Hi all,
As part of a broader project to run SDEs on GPU, I was taking a stab first at the example on the SciML website, slightly modified with a number of trajectories set to 250e3
to have a better idea of how much time each step took.
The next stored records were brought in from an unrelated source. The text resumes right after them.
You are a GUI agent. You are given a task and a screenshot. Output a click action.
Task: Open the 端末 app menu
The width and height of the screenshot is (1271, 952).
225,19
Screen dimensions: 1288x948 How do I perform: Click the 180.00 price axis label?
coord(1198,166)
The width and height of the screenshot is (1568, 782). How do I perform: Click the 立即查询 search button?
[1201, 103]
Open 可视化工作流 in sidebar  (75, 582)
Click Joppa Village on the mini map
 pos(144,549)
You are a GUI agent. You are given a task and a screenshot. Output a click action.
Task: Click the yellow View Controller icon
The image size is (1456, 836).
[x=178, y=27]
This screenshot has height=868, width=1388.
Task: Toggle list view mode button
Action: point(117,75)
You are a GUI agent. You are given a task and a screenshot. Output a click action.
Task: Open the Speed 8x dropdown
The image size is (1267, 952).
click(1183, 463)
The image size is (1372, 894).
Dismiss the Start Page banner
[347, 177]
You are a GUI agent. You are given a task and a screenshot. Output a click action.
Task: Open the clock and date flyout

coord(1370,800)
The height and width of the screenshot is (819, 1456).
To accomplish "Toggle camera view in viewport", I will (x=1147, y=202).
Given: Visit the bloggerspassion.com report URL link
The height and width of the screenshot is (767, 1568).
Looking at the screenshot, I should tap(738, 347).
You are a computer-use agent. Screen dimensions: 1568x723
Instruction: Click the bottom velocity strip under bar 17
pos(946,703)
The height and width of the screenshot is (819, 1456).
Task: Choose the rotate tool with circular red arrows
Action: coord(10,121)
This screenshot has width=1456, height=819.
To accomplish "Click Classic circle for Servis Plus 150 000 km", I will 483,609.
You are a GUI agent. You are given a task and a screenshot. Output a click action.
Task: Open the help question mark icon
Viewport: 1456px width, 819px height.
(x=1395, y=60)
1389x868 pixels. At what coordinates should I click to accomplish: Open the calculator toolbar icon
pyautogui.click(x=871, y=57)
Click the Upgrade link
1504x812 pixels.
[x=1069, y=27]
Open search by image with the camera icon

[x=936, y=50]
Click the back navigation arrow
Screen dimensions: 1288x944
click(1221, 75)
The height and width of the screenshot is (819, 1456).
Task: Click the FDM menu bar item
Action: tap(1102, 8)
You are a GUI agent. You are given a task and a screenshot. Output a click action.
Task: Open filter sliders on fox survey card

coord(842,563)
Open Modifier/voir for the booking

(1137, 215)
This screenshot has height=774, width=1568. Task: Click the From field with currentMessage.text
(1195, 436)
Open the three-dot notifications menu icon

My hardware is a modern Ryzen 16C/32T CPU paired with an Ada generation NVidia RTX GPU (julia 1.10.1 on Linux, nvidia proprietary drivers 525, CUDA 5.2.0).
The last line of the example (re-run to avoid first compilation issues) was as follows:
julia> @time sol = solve(monteprob, SOSRI(), EnsembleGPUArray(CUDA.CUDABackend()), trajectories = 250_000,
saveat = 1.0f0)
65.599072 seconds (28.80 M allocations: 449.389 GiB, 9.09% gc time)
EnsembleSolution Solution of length 250000 with uType:
RODESolution{Float32, 2, uType, Nothing, Nothing, Vector{Float32}, randType, SDEProblem{Vector{Float32}, Tuple{Float32, Float32}, true, Vector{Float32}, Nothing, SDEFunction{true, SciMLBase.FullSpecialize, typeof(lorenz), typeof(multiplicative_noise), LinearAlgebra.UniformScaling{Bool}, Nothing, Nothing, Nothing, Nothing, Nothing, Nothing, Nothing, Nothing, Nothing, Nothing, Nothing, typeof(SciMLBase.DEFAULT_OBSERVED), Nothing, Nothing}, typeof(multiplicative_noise), Base.Pairs{Symbol, Union{}, Tuple{}, @NamedTuple{}}, Nothing}, SOSRI, IType, SciMLBase.DEStats, Nothing} where {uType, randType, IType}
What I observed during those 65s was sequentially:
- 40s with 1 CPU thread active, nothing happening on the GPU
- 5s with 32 CPU threads active, nothing happening on the GPU
- 20s with the GPU being fully active (and 1 active thread on the CPU)
After that, I tried a CPU run with similar settings:
julia> @time sol = solve(monteprob, SOSRI(); trajectories = 250_000,
saveat = 1.0f0)
23.182337 seconds (31.38 M allocations: 2.262 GiB, 0.96% gc time, 0.28% compilation time)
EnsembleSolution Solution of length 250000 with uType:
RODESolution{Float32, 2, Vector{Vector{Float32}}, Nothing, Nothing, Vector{Float32}, DiffEqNoiseProcess.NoiseProcess{Float32, 2, Float32, Vector{Float32}, Vector{Float32}, Vector{Vector{Float32}}, typeof(DiffEqNoiseProcess.INPLACE_WHITE_NOISE_DIST), typeof(DiffEqNoiseProcess.INPLACE_WHITE_NOISE_BRIDGE), true, ResettableStacks.ResettableStack{Tuple{Float32, Vector{Float32}, Vector{Float32}}, true}, ResettableStacks.ResettableStack{Tuple{Float32, Vector{Float32}, Vector{Float32}}, true}, DiffEqNoiseProcess.RSWM{Float64}, Nothing, RandomNumbers.Xorshifts.Xoroshiro128Plus}, SDEProblem{Vector{Float32}, Tuple{Float32, Float32}, true, Vector{Float32}, Nothing, SDEFunction{true, SciMLBase.FullSpecialize, typeof(lorenz), typeof(multiplicative_noise), LinearAlgebra.UniformScaling{Bool}, Nothing, Nothing, Nothing, Nothing, Nothing, Nothing, Nothing, Nothing, Nothing, Nothing, Nothing, typeof(SciMLBase.DEFAULT_OBSERVED), Nothing, Nothing}, typeof(multiplicative_noise), Base.Pairs{Symbol, Union{}, Tuple{}, @NamedTuple{}}, Nothing}, SOSRI, StochasticDiffEq.LinearInterpolationData{Vector{Vector{Float32}}, Vector{Float32}}, SciMLBase.DEStats, Nothing}
The 23s were spent with the 32 CPU threads working.
My question is, what happens during the different phases of the GPU run, and why is it slow compared to the CPU run?